Jakarta, PW: Kepala Staf Angkatan Laut (Kasal) Laksamana TNI Yudo Margono mengapresiasi kemampuan PT. Caputra Mitra Sejati (CMS) dalam membangun dua kapal Patroli Cepat TNI AL 60 Meter (PC-60 M) yang sebelumnya hanya memproduksi kapal PC 40 M. Hal tersebut diungkapkan Kasal pada acara Peluncuran dan Shipnaming dua kapal PC 60 M bertempat di galangan PT. CMS Banten. Senin, (21/3)
Ke-dua kapal PC 60 M yang diluncurkan tersebut diberi nama KRI Dorang – 874 dan KRI Bawal – 875. Nantinya KRI Dorang – 874 akan memperkuat jajaran unsur patroli di bawah Satuan Kapal Patroli (Satrol) Pangkalan Utama TNI AL (Lantamal) IX Ambon. Sedangkan KRI Bawal – 875 akan mengemban tugas jajaran unsur patroli di bawah Satrol Lantamal XIV Sorong.

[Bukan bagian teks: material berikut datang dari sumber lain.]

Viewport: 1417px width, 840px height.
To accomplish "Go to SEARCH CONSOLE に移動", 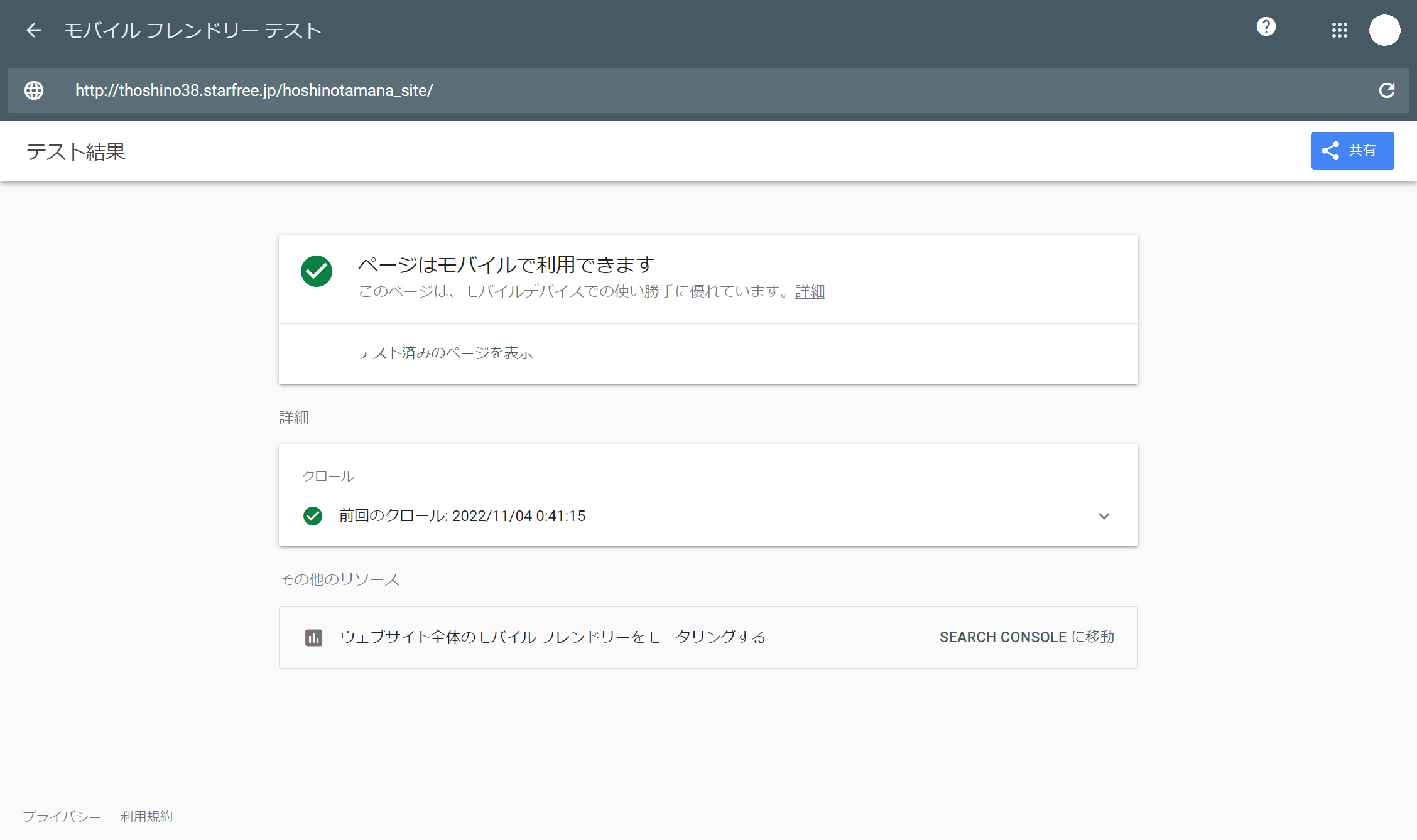I will [x=1026, y=637].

Lebih lanjut Kasal mengungkapkan, pada awalnya pembangunan kapal patroli TNI AL di PT. CMS adalah jenis kapal PC 40 M, namun saat ini ditingkatkan menjadi kapal PC 60 M sehingga kapal ini diharapkan mampu beroperasi di Zona Ekenomi Eksklusif (ZEE) Indonesia. Pembangunan dua kapal PC 60 M ini merupakan pilot project pertama PT.CMS dan apabila lolos pengujian serta memiliki kemampuan tangguh, ke depan TNI AL akan meningkatkan jumlah pesanan kapal jenis kapal PC 60 M ke PT. CMS.

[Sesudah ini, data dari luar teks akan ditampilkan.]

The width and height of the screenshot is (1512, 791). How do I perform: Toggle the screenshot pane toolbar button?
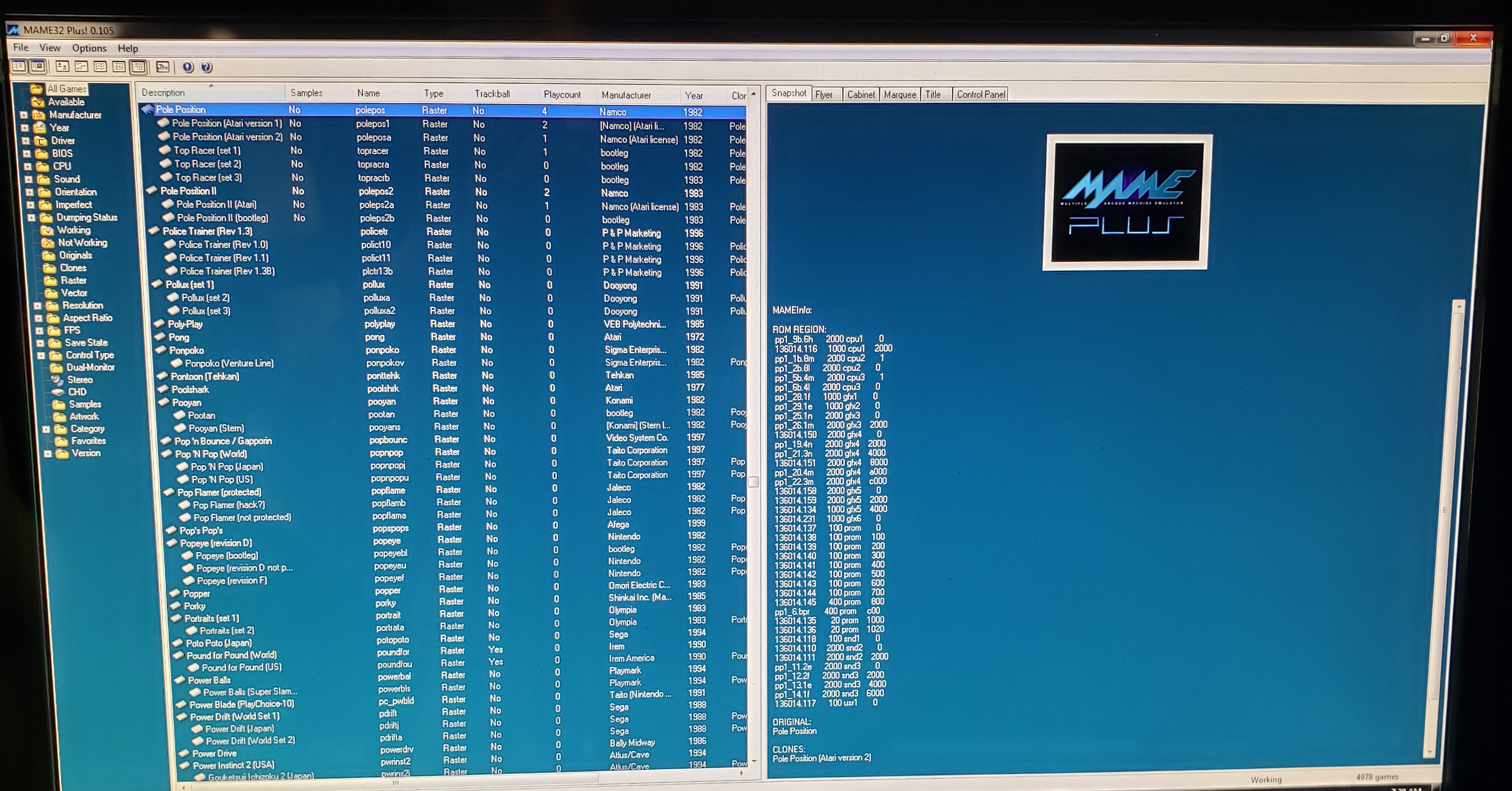click(x=38, y=66)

Acara shipnaming dua kapal perang PC 60 M ini ditandai dengan tradisi pemecahan kendi oleh “Ibu Kandung Kapal” yaitu Ny. Vero Yudo Margono, dilanjutkan dengan penekanan tombol sirine oleh Kasal sebagai tanda telah diresmikannya KRI Dorang – 874 dan KRI Bawal – 875 masuk di jajaran armada TNI AL. Beberapa saat sebelumnya juga telah dilaksanakan serta penandatanganan berita acara oleh Kepala Dinas Pengadaan TNI AL (Kadisadal) Laksma TNI Maman Rohman dan Direktur PT. Caputra Mitra Sejati Kriss Pramono.
Kapal patroli cepat jenis PC 60 M ini, memiliki spesifikasi panjang 60 meter, lebar 8,50 meter dan bobot 440 s.d. 520 ton. Kapal ini ini mampu melaju dengan kecepatan maksimal 24 knot, kecepatan jelajah 17 knot dan kecepatan ekonomis 15 knot. Kapal ini diklaim memiliki ketahanan berlayar selama 6 hari serta dapat mengangkut 46 personel plus 9 personel cadangan. Sementara untuk persenjataannya, kapal perang ini akan dilengkapi dengan Meriam Utama (Single Barrel) 40 mm yang berkemampuan Tracking System dengan dilengkapi Laser Range Finder, IR Camera dan Day Camera sehingga mampu ditembakkan dari Fire Control System, serta 2 unit meriam 12,7 mm.